DeathRay has a saying: “No one should ever cover The Beatles.”
Seen, and raised:
This is Sungha Jung, a 12-year-old boy from South Korea who now gets invited to the Seoul Jazz Festival by the likes of the Swell Season. He’s “fingerstyling,” which means that rather than focusing on a specific part of the song, the guitarist attempts to create a more dynamic, fully-rounded sound by multi-tasking the instrument. In other words, you’ll hear the whole song in there, even though there’s only one guitar and one guitarist, because one hand isn’t busy holding onto a pick. But you’ve watched the video, so you know that already.
What really gets me is that Sungha learned how to play this well in about three years’ time. After years of watching his dad play, he decided to pick up the instrument for himself. He devoted between one and three hours per day to honing what skills he had, and today it takes him about three days to learn and record an entirely new song. Recently, he’s begun composing his own melodies after recording and sharing covers of Beatles and Sting songs for his YouTube viewers.
The other day, Paul Graham Raven asked (via Twitter): “wonders why – when he actually manages to sit down and binge on writing – it ends up wiring him like a wrap of speed, sleepless and manic?”
I said: “It’s what you need to do; your body knows that. It’s what gets me out of bed, honestly.”

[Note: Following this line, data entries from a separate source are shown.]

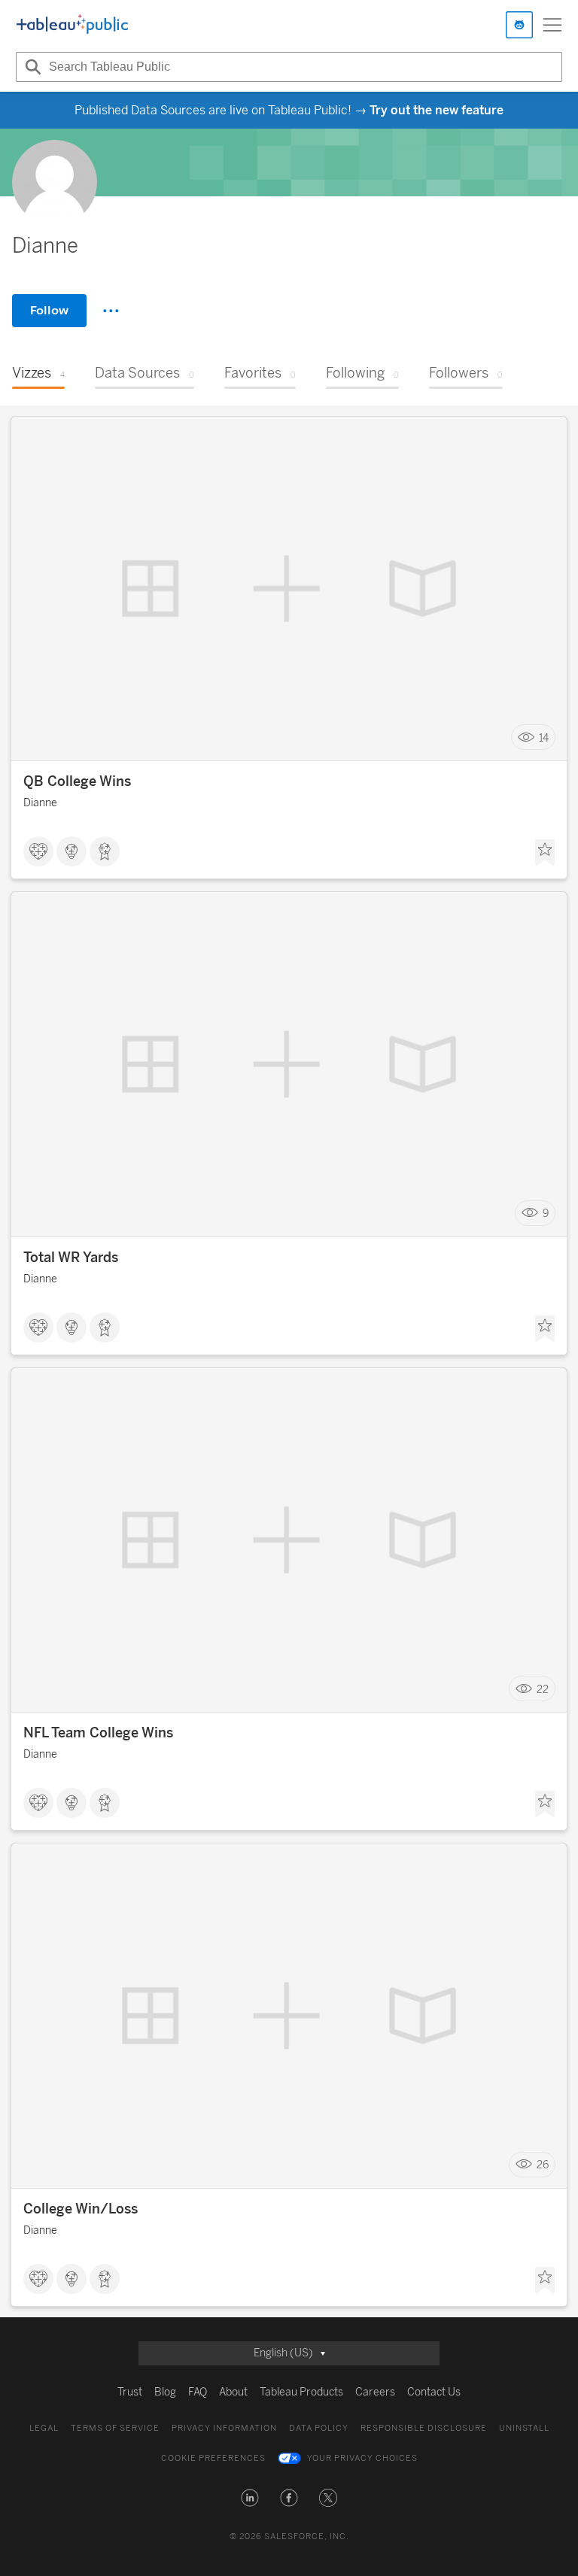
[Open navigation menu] (552, 25)
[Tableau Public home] (72, 25)
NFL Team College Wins (98, 1733)
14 (544, 737)
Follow (49, 310)
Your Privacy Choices (362, 2458)
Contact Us (434, 2392)
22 (543, 1688)
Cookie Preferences (213, 2458)
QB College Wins (77, 781)
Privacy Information (224, 2428)
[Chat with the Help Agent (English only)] (519, 24)
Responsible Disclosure (423, 2428)
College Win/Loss (80, 2209)
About (233, 2392)
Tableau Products (301, 2392)
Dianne (40, 802)
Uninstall (524, 2428)
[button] (250, 2498)
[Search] (30, 66)
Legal (44, 2428)
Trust (129, 2392)
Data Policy (318, 2428)
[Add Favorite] (545, 852)
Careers (375, 2392)
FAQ (197, 2392)
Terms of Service (115, 2428)
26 (543, 2165)
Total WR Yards (70, 1257)
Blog (165, 2392)
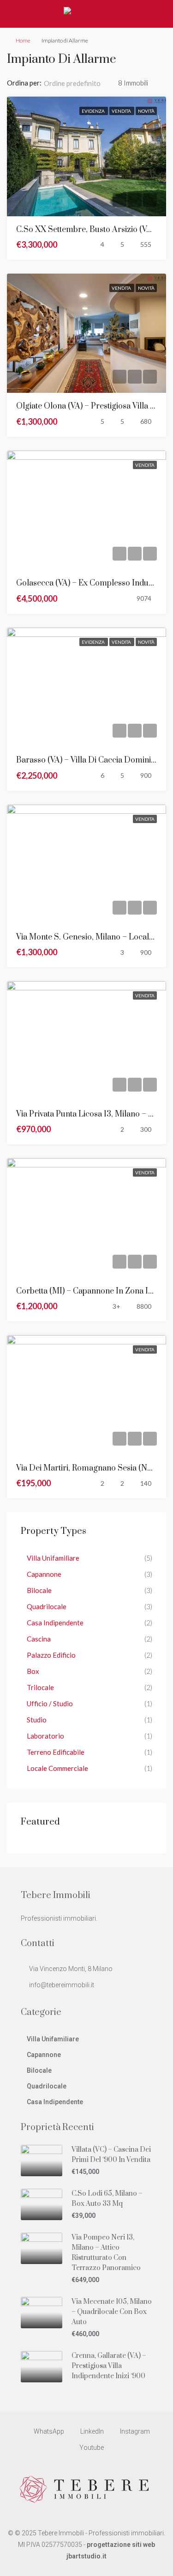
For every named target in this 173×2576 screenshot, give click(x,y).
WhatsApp (48, 2431)
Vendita (122, 111)
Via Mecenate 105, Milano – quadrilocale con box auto (112, 2311)
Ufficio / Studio (50, 1703)
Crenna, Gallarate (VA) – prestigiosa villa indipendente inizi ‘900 (109, 2366)
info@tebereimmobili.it (61, 1985)
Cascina (39, 1639)
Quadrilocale (46, 1606)
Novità (146, 111)
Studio (37, 1719)
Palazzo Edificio (51, 1655)
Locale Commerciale (57, 1768)
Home (23, 40)
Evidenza (94, 111)
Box (33, 1671)
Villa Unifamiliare (53, 1558)
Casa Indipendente (55, 1622)
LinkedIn (91, 2431)
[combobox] (79, 83)
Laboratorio (45, 1736)
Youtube (91, 2447)
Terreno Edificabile (55, 1752)
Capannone (44, 1574)
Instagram (134, 2431)
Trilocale (40, 1687)
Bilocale (39, 1590)
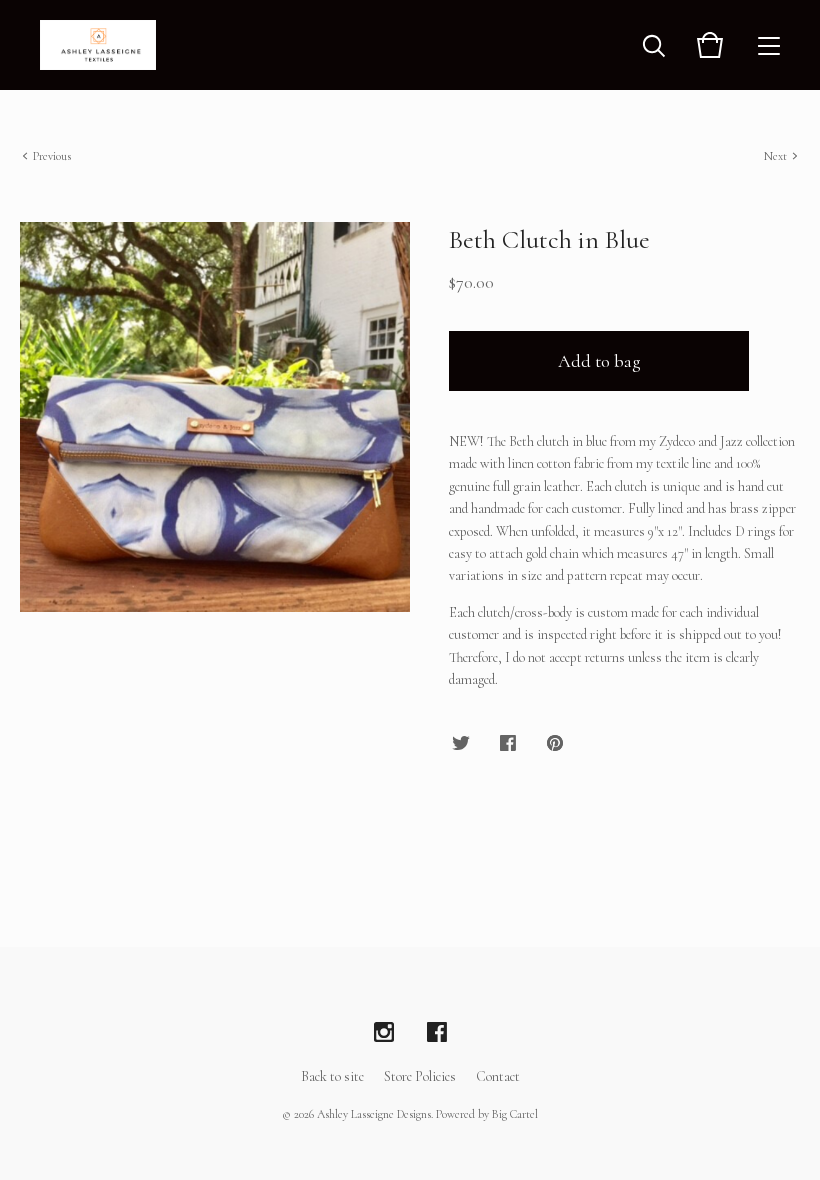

And this is why we do anything so foolhardy, really. Because we desperately want to. And if we stopped wanting to, we would no longer be ourselves. I explained this idea to a very generous listener this Thanksgiving, when he asked me if I enjoyed writing.
“Oh yes, very much,” I said. “I mean, I can’t stop.”
You do it because you can’t stop. In the end, that’s the only reason. There is no guarantee of success or even enjoyment or improvement. Rationally speaking, there may always be a “choice” to quit, but that’s like “choosing” not to be an alcoholic any more — you’ll always be an addict, no matter how long it’s been since you and Mr. Daniels broke up. The only choice you have is to not sit down and work at it. But the desire to do so will still be there, under the skin of your fingers, itching.
Oh yeah. You can feel this disease.
3 thoughts on “Why you work hard to be good at stuff:”
Haven’t written a word in three days. Am now. Your fault.
Mwhahahahahaha. My powers of guilt trip, let me show you them. 😛
(If it helps, I was totally blocked today until I went Halloween shopping.)